Nur wenige religiös-mythologische Gestalten rufen derart heftige Gefühle hervor wie der Teufel - es lohnt sich schon deshalb, ihn einmal näher anzuschauen.
Er ist alles andere als eine einheitliche Gestalt: Er ist der Gott der Wildnisgott, das Urbild der Toten bei ihrer Wiederzeugung, die Erklärung der Ungerechtigkeit in einer Welt, die ein gerechter Gott erschaffen haben soll, der Ankläger und Henker beim Jenseitsgericht, der Gott der Heiden, der Rebell, der Sex-Dämon, der Schatten einer ganzen Zivilisation und noch mehr ...
Er ist der Herr der Toten, seine Hölle ist einst die Grabkammer der Hügelgräber gewesen, aus dem Feuer der Brandbestattung ist das Höllenfeuer geworden und des Teufels Großmutter ist vor langer Zeit die Jenseitsgöttin gewesen.
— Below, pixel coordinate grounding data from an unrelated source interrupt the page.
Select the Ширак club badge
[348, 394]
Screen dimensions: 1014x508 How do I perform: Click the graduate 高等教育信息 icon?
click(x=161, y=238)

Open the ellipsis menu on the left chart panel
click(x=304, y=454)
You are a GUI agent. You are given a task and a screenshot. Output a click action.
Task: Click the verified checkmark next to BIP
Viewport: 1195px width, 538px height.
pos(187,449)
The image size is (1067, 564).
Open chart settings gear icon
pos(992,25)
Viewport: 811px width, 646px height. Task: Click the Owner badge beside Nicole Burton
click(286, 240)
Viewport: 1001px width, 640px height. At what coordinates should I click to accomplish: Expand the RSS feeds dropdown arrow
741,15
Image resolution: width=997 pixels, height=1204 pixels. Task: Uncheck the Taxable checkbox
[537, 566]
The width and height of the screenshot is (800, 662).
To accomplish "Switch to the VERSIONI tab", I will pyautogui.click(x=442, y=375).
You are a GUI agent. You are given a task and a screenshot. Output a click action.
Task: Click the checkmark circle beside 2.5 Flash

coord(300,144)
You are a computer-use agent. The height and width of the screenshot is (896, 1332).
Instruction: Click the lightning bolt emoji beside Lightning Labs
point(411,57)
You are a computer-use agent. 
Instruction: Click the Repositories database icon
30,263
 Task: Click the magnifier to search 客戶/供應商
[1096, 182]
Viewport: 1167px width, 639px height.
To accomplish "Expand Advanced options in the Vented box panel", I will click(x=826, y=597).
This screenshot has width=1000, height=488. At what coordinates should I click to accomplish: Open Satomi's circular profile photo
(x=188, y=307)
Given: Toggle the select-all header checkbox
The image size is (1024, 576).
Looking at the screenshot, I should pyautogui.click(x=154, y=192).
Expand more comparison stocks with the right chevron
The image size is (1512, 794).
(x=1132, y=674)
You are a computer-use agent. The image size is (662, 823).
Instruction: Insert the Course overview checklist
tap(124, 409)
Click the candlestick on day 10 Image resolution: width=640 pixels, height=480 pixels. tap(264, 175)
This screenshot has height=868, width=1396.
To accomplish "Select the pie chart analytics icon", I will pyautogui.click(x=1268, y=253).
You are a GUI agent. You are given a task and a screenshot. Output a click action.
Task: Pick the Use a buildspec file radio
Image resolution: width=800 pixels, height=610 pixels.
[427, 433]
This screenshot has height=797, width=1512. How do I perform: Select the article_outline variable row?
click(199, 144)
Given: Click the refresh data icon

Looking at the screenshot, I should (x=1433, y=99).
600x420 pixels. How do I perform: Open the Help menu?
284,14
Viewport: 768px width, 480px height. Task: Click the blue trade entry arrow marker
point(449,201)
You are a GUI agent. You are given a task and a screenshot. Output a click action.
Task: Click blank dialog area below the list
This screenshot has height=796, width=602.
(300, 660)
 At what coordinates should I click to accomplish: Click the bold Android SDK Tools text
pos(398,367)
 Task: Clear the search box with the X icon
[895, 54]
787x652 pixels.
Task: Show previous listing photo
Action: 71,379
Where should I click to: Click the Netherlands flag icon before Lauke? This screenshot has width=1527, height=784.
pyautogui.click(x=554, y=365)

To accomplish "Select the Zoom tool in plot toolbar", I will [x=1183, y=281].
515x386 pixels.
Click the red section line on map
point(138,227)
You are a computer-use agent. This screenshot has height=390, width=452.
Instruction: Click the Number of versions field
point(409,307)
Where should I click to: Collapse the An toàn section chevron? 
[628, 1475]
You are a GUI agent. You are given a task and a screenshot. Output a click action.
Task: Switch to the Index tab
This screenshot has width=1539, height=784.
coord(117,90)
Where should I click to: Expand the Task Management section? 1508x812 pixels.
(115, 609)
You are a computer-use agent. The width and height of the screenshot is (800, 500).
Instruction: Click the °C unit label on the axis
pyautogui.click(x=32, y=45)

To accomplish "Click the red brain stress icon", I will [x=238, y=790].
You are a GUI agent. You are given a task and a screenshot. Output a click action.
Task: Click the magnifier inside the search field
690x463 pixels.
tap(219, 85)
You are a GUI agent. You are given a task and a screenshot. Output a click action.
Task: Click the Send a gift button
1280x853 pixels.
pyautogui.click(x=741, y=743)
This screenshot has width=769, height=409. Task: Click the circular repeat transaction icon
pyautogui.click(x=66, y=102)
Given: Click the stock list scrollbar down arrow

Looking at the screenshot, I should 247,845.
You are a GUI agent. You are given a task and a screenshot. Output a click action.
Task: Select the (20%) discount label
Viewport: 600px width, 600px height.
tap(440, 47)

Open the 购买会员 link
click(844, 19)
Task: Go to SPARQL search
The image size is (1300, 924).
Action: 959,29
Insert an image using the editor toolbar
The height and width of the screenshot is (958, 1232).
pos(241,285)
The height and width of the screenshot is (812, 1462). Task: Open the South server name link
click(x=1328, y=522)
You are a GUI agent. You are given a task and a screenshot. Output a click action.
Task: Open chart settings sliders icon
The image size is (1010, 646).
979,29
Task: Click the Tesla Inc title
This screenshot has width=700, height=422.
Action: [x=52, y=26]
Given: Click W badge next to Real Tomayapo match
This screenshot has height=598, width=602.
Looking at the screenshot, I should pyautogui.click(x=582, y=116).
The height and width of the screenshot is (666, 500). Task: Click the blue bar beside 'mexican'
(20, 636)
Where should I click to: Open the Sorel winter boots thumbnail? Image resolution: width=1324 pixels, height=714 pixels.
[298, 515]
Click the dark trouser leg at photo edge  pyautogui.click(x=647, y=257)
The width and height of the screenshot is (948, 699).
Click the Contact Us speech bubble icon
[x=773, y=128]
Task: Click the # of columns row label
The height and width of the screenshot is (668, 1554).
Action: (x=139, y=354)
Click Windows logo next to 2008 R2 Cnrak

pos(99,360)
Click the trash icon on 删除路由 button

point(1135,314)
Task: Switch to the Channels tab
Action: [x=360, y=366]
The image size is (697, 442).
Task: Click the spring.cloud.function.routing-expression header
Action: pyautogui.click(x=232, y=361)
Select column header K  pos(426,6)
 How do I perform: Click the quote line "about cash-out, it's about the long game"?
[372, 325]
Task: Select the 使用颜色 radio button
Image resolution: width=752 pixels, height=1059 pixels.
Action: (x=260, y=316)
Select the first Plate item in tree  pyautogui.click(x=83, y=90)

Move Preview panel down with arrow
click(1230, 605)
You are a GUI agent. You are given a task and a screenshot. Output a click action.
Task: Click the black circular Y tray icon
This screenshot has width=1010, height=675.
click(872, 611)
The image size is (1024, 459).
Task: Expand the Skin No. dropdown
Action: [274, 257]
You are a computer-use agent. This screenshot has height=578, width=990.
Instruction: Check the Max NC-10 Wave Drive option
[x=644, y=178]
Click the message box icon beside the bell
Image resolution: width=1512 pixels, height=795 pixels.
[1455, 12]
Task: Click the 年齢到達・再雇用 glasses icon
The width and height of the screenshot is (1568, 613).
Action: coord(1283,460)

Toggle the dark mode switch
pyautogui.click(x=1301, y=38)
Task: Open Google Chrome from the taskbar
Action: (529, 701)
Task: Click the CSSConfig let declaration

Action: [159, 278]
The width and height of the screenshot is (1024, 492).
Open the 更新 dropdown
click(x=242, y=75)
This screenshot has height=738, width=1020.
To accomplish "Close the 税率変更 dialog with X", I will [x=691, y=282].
Der Teufel ist das, was die Mehrheit fürchtet - und er ist der Schatten, das Verdrängte, das, was fehlt - und somit auch das, was heimlich am meisten ersehnt wird.
Im Christentum ist der Teufel der bestrafte Täter in der Hölle und Christus das erlöste Opfer im Himmel - aber wer ist derjenige, der heil ist? Wer verkörpert nicht die Macht-geprägte Täter-Rolle wie der Teufels und auch nicht die Ohnmacht-geprägte Opfer-Rolle wie Christus? Wer ist derjenige, der die eigenständige, souveräne, in sich ruhende und schöpferische Kraft verkörpert?